Anda di halaman 1dari 3

TUGAS UTS ASPEK HUKUM dan BISNIS:

Nama : Syaiful Huda


NIM : 100421401409


A. Penyelesaian Kasus
Dari kasus tersebut bisa dilihat bahwa para konglomerat memiliki niat yang
tidak baik karena jika mempertahankan skema MSAA, maka jelas-jelas sangat
merugikan negara. Apalagi tindakan para konglomerat yang niatnya tidak me-mark up
asetnya tetapi ternyata setelah ditinjau ulang terdapat mark up yang sangat tinggi
terhadap asetnya, misalnya GROUP SALIM yang mmenikmati dana BLBI sebesar
Rp. 52,62 triliun, menilai pengembalian 109 asetnya sebesar Rp. 52 triliun padahal
ditawar oleh perusahaan malaysia hanya sebesar Rp. 20 triliun. Hal ini sudah jelas
sangat merugikan negara dan terlihat jelas bahwa ada unsur yang tidak baik dari para
konglomerat ini. Apalagi isi klausul yang sangat menguntungkan pihak konglomerat.
Tindakan BPPN juga sangat tidak rasional yang menerima penandatangan MSAA
yang klausulnya merugikan negara. Semua kerugian ini tidak bisa hanya dibebankan
ke APBN, karena jumlahnya yang sangat besar dan mengorbankan kepentingan
rakyat.
Untuk menyelesaikan kasus ini, seharusnya para konglomerat mengembalikan
jumlah dana BLBI sesuai dengan yang diterimanya. Tidak bisa hanya mengembalikan
sepihak dimana negara yang dirugikan. Dalam perjanjian pun seharusnya ada
perubahan klausul yang berbunyi bila ternyata nilainya kurang dari itu, dia menjadi
tanggungan pemerintah dirubah menjadi bila ternyata nilainya kurang dari itu, maka
harus menambah kekurangan pengembalian aset tersebut kepada pemerintah
sehingga tidak ada pihak yang dirugikan. Cara lain yang bisa digunakan yaitu
perjanjian yang memiliki kepastian hukum yang kuat sehingga dana BLBI bisa
dikembalikan secara utuh.
Meskipun penandatangan telah dilakukan, pemerintah bisa menempuh jalur
hukum, dimana pe-mark up-an yang dilakukan para konglomerat dijadikan bukti
untuk menjerat mereka. Jadi tidak bisa hanya menerima kondisi tersebut, pemerintah
perlu melakukan tindakan tegas untuk menyelamatkan keuangan negara.

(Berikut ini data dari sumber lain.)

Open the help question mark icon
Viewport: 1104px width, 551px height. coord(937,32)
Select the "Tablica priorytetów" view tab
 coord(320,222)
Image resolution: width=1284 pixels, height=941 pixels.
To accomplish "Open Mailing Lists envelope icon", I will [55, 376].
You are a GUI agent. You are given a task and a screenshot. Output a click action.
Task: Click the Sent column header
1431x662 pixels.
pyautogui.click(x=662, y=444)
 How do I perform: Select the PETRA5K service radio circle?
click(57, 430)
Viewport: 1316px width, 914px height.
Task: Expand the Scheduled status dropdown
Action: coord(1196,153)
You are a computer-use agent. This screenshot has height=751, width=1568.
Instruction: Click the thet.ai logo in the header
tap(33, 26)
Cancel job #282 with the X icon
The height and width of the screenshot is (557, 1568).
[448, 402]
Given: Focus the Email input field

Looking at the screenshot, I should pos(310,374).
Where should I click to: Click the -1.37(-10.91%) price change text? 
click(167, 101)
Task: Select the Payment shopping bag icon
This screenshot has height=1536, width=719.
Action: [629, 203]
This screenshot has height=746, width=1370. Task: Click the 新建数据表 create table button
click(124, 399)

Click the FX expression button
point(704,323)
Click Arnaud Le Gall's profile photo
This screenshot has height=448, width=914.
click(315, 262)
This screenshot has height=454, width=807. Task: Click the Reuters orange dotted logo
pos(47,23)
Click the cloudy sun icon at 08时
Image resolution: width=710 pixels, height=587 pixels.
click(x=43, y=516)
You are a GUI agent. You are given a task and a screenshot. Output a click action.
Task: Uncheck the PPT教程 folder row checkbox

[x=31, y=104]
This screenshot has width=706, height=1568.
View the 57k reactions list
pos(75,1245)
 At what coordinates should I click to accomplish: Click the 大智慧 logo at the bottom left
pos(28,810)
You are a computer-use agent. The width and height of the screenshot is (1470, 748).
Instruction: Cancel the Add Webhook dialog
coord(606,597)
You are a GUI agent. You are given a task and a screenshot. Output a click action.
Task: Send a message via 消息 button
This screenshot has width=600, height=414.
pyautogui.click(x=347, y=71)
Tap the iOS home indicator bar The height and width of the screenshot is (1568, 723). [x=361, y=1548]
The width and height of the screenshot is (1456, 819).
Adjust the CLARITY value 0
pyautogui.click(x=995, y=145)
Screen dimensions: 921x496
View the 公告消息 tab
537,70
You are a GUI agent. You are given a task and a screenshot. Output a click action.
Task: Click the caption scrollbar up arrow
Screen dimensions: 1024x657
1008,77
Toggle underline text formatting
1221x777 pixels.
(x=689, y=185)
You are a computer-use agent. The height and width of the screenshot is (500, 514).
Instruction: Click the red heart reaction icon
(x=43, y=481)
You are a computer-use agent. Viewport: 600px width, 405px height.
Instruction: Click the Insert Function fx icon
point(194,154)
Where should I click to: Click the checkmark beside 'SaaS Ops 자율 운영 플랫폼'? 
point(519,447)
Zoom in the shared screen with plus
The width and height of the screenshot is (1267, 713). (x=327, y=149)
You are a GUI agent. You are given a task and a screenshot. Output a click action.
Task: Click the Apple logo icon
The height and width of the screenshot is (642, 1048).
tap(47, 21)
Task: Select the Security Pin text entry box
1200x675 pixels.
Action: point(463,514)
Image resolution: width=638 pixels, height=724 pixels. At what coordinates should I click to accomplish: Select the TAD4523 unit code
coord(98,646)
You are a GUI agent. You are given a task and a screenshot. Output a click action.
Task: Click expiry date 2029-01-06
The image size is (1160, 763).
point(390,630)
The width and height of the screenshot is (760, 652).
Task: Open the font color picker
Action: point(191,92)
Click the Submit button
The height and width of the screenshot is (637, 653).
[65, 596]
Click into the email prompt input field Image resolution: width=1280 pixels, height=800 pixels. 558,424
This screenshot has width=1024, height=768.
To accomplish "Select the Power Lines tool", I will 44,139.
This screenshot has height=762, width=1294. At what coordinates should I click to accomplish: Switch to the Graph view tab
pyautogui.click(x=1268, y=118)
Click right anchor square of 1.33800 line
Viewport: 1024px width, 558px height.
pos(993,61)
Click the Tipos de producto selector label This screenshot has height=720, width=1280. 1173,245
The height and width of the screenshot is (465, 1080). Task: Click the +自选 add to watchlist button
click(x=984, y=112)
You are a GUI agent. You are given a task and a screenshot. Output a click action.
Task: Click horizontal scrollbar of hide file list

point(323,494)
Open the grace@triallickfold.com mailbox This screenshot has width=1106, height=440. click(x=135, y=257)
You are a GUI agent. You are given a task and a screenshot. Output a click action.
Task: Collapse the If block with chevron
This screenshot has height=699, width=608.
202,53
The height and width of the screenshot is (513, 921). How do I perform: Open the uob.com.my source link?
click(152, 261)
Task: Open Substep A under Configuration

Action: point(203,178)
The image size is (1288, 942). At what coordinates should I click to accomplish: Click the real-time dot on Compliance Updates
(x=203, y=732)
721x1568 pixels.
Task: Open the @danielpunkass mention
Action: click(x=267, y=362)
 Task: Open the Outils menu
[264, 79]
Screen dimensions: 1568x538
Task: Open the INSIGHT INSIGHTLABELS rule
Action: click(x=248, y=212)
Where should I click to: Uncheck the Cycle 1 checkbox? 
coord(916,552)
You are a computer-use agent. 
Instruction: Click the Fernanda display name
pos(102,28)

Pemerintah
juga bisa membatalkan perjanjian ini untuk kepentingan rakyat.
BPPN seharusnya mengedepankan kepastian pengembalian dan BLBI bukan
hanya mementingkan penyelesaian kasus tanpa ada pengembalian yang jelas.
Memang terdapat perkara ambigu dalam kasus ini, yaitu meski dijerat hukum
dengan adanya pe-mark up-an tetapi isi klausul dapat memperkuat posisi konglomerat
dimana berbunyi bila ternyata nilainya kurang dari itu, dia menjadi tanggungan
pemerintah.


B. Implikasi Hukum
Kemungkinan besar BLBI yang diterima konglomerat tidak dikembalikan
sebesar yang diterimanya. Penyelesaian BLBI melalui perjanjian MSAA ini
merupakan pilihan kebijakan politik yang tidak mengedepankan kepastian hukum.
Jadi dampaknya adalah pemerintah tidak bisa berbuat apa-apa jika dilakukan MSAA
untuk mengembalikan dana BLBI dari para konglomerat karena klausul MSAA itu
sah secara hukum. Maka dari itu, pada saat pengembalian aset harus ada proses
valuasi untuk menilai aset agar sesuai dengan dana BLBI yang diterima.
Permasalahan yang utama adalah menyangkut kepastian hukum dalam suatu
kontrak. Ada preseden, kontrak-kontrak yang dibuat pada zaman pemerintahan
Soeharto dan Habibie harus dibatalkan karena ada nuansa korupsi, kolusi, dan
nepotisme (KKN) dalam pembuatannya.
Meski begitu, pemerintah bisa menjerat secara hukum dengan bukti pe-mark
up-an aset yang dilakukan para konglomerat maupun unsur korupsi didalamnya.

C. Keberadaan BPPN
Jika dilihat dari peran yang dilakukan oleh BPPN dalam kasus ini, keberadaan
BPPN tidak efektif. Keputusan BPPN tidak rasional karena badan ini seharusnya
memahami bahwa penyelesaian melalui MSAA dapat merugikan negara dalam
jumlah besar. Ini bukan penyelesaian yang efektif, seharusnya BPPN memastikan
dana BLBI harus kembali utuh kepada pemerintah melalui kebijakan yang lebih baik.
BPPN terlalu mengutamakan kebijakan politik sehingga negara yang dirugikan.
BPPN seharusnya menyelesaikan kasus tersebut dengan kepastian hukum yang jelas
sehingga dana BLBI dikembalikan ke negara.